Kırmızı Işık Günlüğü 1

Resim
                            KIRMIZI IŞIK GÜNLÜĞÜ   Kırmızı ışıkta çok bekliyoruz. Beklemek zaten çok bir eylem. Eylem mi ondan da emin değilim. Eğer arkanıza Toyota Camry'si ve acelesi olan bir orta doğulu denk gelmediyse korna da basan olmaz. Bir süre öyle kalırsınız. Ne kadar derseniz birkaç saniye işte. Hayal kuracak kadar. Ne kadar ki hayal kurmanın süresi. O saniyeler içinde zihnen nereye gidebiliriz. Cevap, baya  bir yere. Öyle oluyor. Tabi ışığa nerede yakalandığınızla da ilgili bu. Ama ben pek hayal kuramıyorum.

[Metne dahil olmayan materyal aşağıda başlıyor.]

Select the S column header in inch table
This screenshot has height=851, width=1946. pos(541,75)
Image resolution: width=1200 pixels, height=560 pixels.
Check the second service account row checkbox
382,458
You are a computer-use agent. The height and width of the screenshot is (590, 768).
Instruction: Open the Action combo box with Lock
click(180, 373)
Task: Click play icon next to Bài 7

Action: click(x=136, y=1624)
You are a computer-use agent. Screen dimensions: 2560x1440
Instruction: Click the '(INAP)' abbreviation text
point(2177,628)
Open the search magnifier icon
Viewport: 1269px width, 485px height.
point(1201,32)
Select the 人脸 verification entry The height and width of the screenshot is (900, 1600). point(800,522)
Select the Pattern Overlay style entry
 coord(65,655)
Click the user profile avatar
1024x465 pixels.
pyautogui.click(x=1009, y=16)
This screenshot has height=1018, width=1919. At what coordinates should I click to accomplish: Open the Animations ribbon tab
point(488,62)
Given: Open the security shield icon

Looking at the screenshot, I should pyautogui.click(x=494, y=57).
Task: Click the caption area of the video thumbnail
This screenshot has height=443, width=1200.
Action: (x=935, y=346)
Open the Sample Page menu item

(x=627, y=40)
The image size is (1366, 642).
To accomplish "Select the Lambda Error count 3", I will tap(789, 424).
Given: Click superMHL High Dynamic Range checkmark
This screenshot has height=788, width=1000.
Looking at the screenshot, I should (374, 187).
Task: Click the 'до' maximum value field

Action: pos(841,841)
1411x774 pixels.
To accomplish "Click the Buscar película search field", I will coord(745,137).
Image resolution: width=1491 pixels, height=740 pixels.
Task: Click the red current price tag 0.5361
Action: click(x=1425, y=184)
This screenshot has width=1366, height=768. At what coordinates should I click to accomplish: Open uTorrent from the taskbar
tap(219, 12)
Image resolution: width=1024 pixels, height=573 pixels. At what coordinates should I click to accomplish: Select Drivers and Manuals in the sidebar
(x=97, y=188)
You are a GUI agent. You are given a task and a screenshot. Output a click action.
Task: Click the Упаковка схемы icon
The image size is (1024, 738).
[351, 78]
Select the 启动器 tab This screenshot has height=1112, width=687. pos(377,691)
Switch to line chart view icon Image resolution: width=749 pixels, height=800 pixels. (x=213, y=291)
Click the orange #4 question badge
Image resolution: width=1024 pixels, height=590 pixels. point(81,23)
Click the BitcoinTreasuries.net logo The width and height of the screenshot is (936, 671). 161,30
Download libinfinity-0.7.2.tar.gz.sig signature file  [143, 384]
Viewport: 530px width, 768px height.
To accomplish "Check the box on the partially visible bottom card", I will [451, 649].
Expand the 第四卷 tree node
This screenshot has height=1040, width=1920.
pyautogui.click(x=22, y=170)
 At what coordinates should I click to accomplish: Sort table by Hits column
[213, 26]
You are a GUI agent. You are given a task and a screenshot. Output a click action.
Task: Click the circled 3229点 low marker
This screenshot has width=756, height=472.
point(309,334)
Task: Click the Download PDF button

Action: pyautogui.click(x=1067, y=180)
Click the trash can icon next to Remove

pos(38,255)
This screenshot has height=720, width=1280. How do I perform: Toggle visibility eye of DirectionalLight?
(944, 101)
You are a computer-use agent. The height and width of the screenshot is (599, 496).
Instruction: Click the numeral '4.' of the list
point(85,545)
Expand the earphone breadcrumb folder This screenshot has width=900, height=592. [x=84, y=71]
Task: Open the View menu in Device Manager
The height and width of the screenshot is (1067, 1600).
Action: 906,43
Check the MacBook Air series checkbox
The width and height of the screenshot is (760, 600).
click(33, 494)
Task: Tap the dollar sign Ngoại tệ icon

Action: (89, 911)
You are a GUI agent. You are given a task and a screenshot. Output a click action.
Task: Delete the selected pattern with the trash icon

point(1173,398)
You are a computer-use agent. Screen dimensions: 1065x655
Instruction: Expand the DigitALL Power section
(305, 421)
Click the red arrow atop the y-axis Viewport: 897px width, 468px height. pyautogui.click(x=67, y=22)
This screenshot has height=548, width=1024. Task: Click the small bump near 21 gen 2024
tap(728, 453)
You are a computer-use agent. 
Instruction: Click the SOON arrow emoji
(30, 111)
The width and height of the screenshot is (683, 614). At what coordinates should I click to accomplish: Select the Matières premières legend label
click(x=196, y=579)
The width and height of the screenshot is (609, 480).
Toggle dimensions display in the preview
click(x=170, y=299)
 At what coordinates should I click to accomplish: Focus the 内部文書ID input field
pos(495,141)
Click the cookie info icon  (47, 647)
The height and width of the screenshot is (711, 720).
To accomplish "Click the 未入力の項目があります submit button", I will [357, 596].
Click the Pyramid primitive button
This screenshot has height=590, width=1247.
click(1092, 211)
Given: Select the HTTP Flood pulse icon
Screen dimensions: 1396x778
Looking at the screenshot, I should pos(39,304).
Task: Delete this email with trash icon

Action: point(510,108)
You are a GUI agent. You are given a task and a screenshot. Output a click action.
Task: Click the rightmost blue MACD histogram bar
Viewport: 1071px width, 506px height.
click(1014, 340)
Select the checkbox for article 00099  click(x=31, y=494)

En azından ışıklarda. Ne yapıyorum dersek, etrafımdaki arabaları ve içindekileri izliyorum. Sonra bunları kaydetmek istiyorum ve yazıyorum. Ve diyorum ki bunların adı "Kırmızı Işık Yazıları" olsun.   Olsun mu,                                 ****** Önümdeki Ford 150'den siyah ya da latin bir adam çıkması...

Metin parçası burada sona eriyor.